Imagem 1: Curva do Esquecimento por Hermann Ebbinghaus
Imagem 1: Curva do Esquecimento por Hermann Ebbinghaus

Por isso, se você estuda todos os dias, mesmo que pouco, oriente seu cérebro acerca do que é mais importante de todo o conteúdo que você viu naquele dia. Organize-se e reserve 30 minutos do seu dia para revisar o que estudou, pois, ao ver a mesma informação pela segunda vez, você está dizendo ao seu cérebro o que é importante e não pode ser esquecido durante a noite de sono.

Entre pegar uma matéria nova para estudar no fim do dia e fazer uma revisão, faça uma revisão. É melhor aprender uma disciplina do que nenhuma.

Trace uma estratégia

Use seu nivelamento para criar uma estratégia de estudos e, em seguida, o planejamento. Você vai perceber que seu conhecimento é diferente para cada disciplina e terá mais facilidade em resolver questões de algumas matérias do que outras.

Comece seu plano pela disciplina em que tem mais dificuldade e junte com uma de que goste. Nas matérias que você encontrar mais dificuldade, busque por resumos teóricos e resolva questões para testar se o assunto foi fixado. Já nas disciplinas mais fáceis, vá direto para as questões e filtre de acordo com os objetivos traçados desde a leitura do edital.

Busque o equilíbrio. Estudar a mesma matéria durante quatro horas pode diminuir seu rendimento e produção. Seguindo esse esquema, você poderá reservar uma hora e meia para as disciplinas e 30 minutos de revisão para cada, em um dia de quatro horas de estudo.

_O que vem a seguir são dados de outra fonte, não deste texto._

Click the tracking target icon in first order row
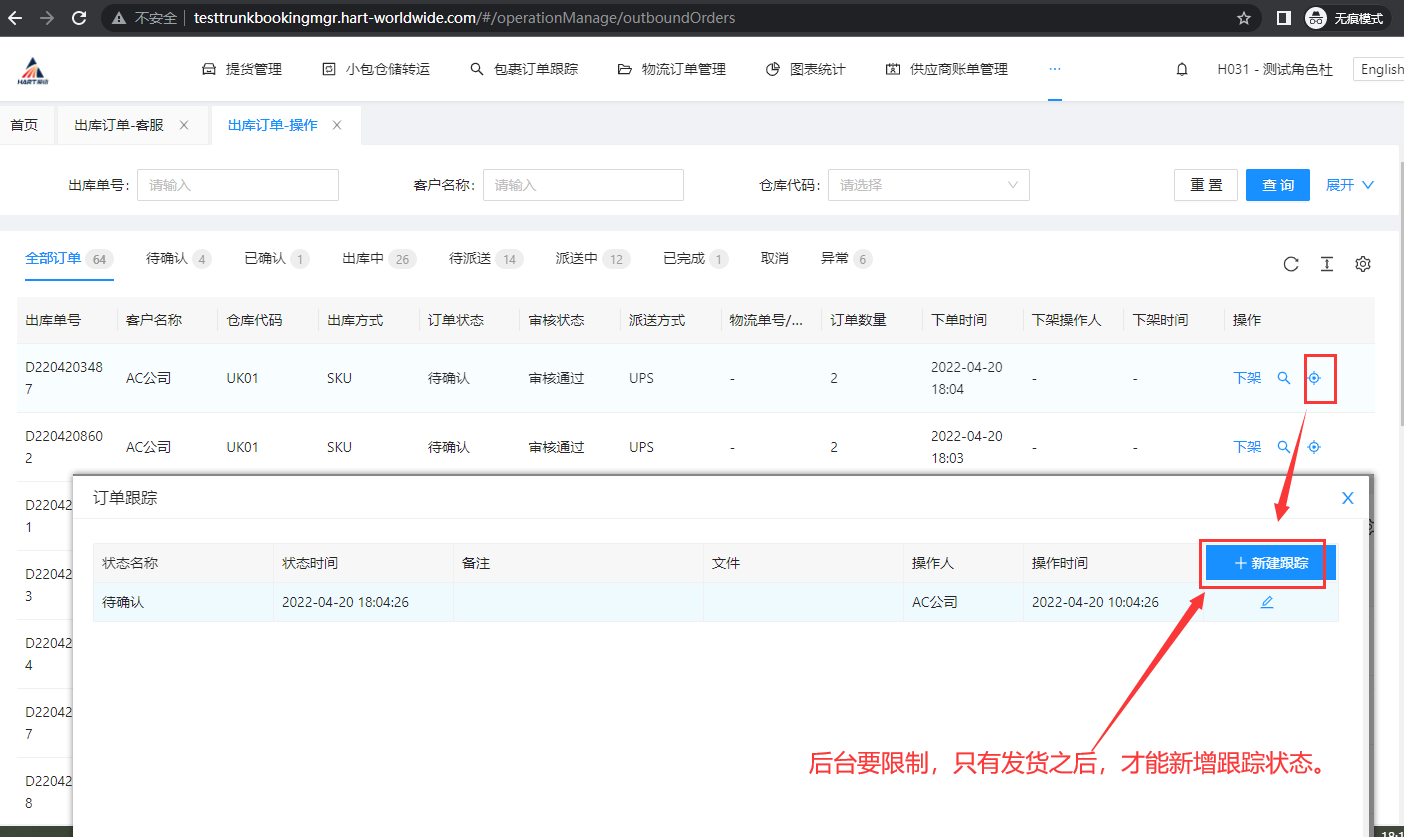 [x=1315, y=378]
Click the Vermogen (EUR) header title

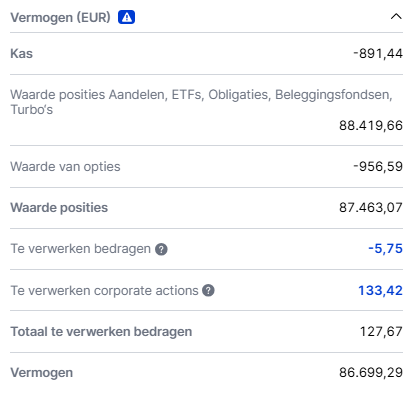click(60, 17)
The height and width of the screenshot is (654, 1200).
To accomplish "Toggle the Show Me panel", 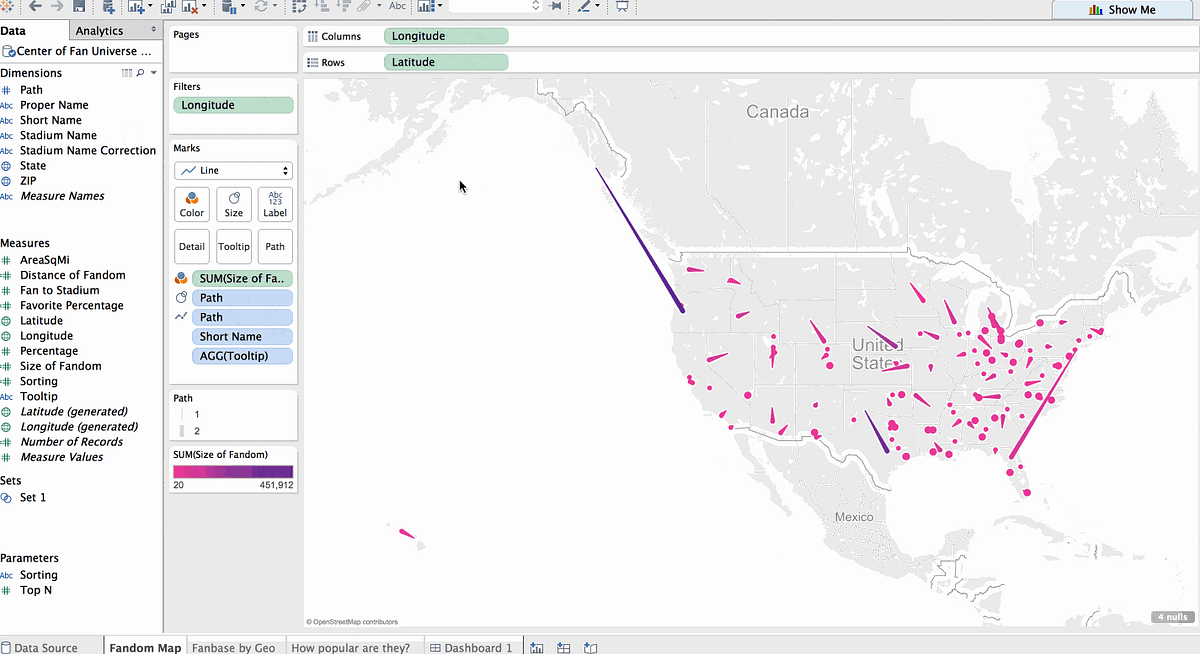I will 1124,9.
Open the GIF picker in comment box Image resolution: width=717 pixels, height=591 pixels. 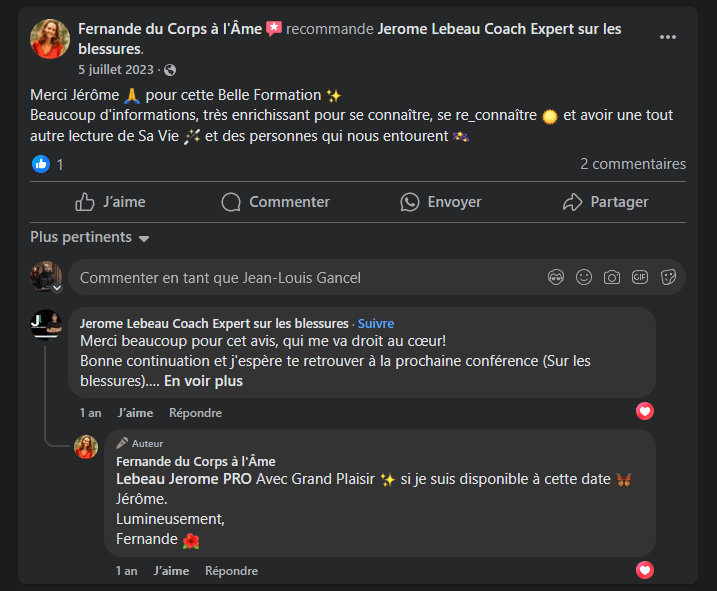[x=640, y=277]
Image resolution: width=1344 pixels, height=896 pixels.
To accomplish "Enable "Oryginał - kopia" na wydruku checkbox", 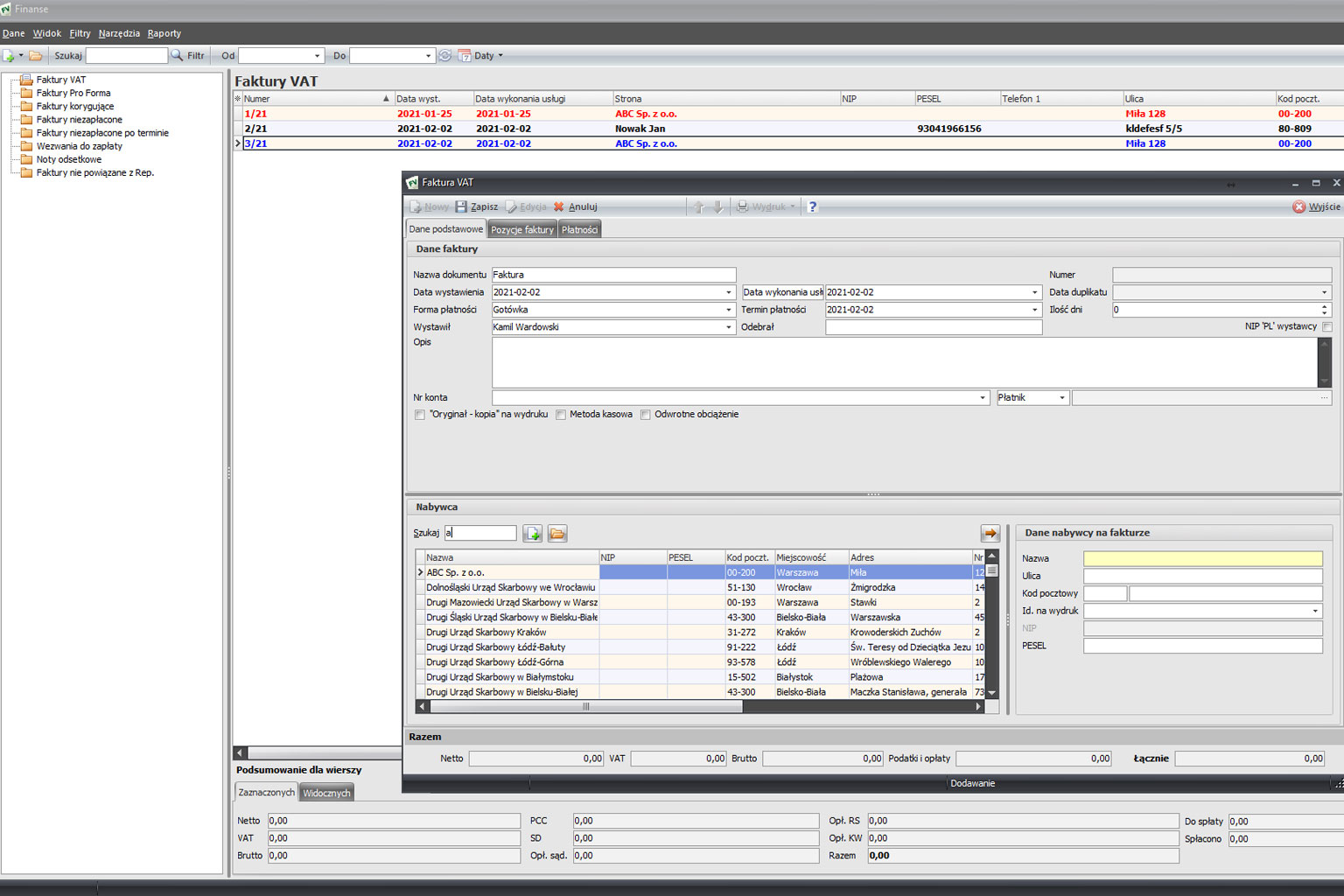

Mas fique atento! Você só conseguirá fazer uma revisão de 30 minutos a partir de um estudo de uma hora e meia se tiver objetividade e habilidade em entender o que vai marcar como mais importante. Imagine que o material tenha 75 questões e você leve 2 minutos para resolver cada uma. No final, você terá estudado duas horas e meia a mais do seu cronograma porque não fez uma seleção prévia.

Em alguns casos, você pode estudar em uma hora e meia e não conseguir revisar o conteúdo em 30 minutos. Isso pode ocorrer com quem tem dificuldade em contabilidade, para quem estuda para a área de Fiscal, e em raciocínio lógico, pois são disciplinas que requerem mais dedicação e têm mais encadeamento do que teoria.

Como montar um plano de estudos

Para montar um planejamento de estudos, você precisa conhecer a sua rotina. Coloque tudo no papel e identifique os hábitos que podem atrapalhar os estudos. Em seguida, você estará pronto para começar a se planejar.

Há duas formas de montar um plano de estudos: ciclo e calendário. No calendário de estudos, você reserva horários e datas para cada disciplina. Caso tenha um imprevisto em um dia, você terá que pular uma matéria e seguir em diante. Já o ciclo funciona com outra ordem. Se tiver qualquer eventualidade em um dia, você não poderá pular a matéria para não quebrar o ciclo planejado.

Caso tenha 24 horas de estudo líquido por semana, seu ciclo vai durar essas 24 horas. Se chegar ao final — não necessariamente domingo — e faltar alguma coisa, você não cumpriu a sua meta e poderá pegar parte do que faltou no próximo ciclo.

Reserve um tempo para montar o seu ciclo de estudos de forma a otimizar seu rendimento. A cada semana troque as disciplinas. Um ciclo pode ser formado por quantas disciplinas o concurseiro quiser, respeitando sempre seu limite.

Imagem 2: Exemplo de um ciclo de estudos de 4 horas por dia
Imagem 2: Exemplo de um ciclo de estudos de 4 horas por dia

E uma última dica: não preencha todos os horários com a matéria mais difícil, com a mais fácil ou com aquela que se supõe ser a mais cobrada.

Só vai passar em um concurso quem dominar todas as disciplinas.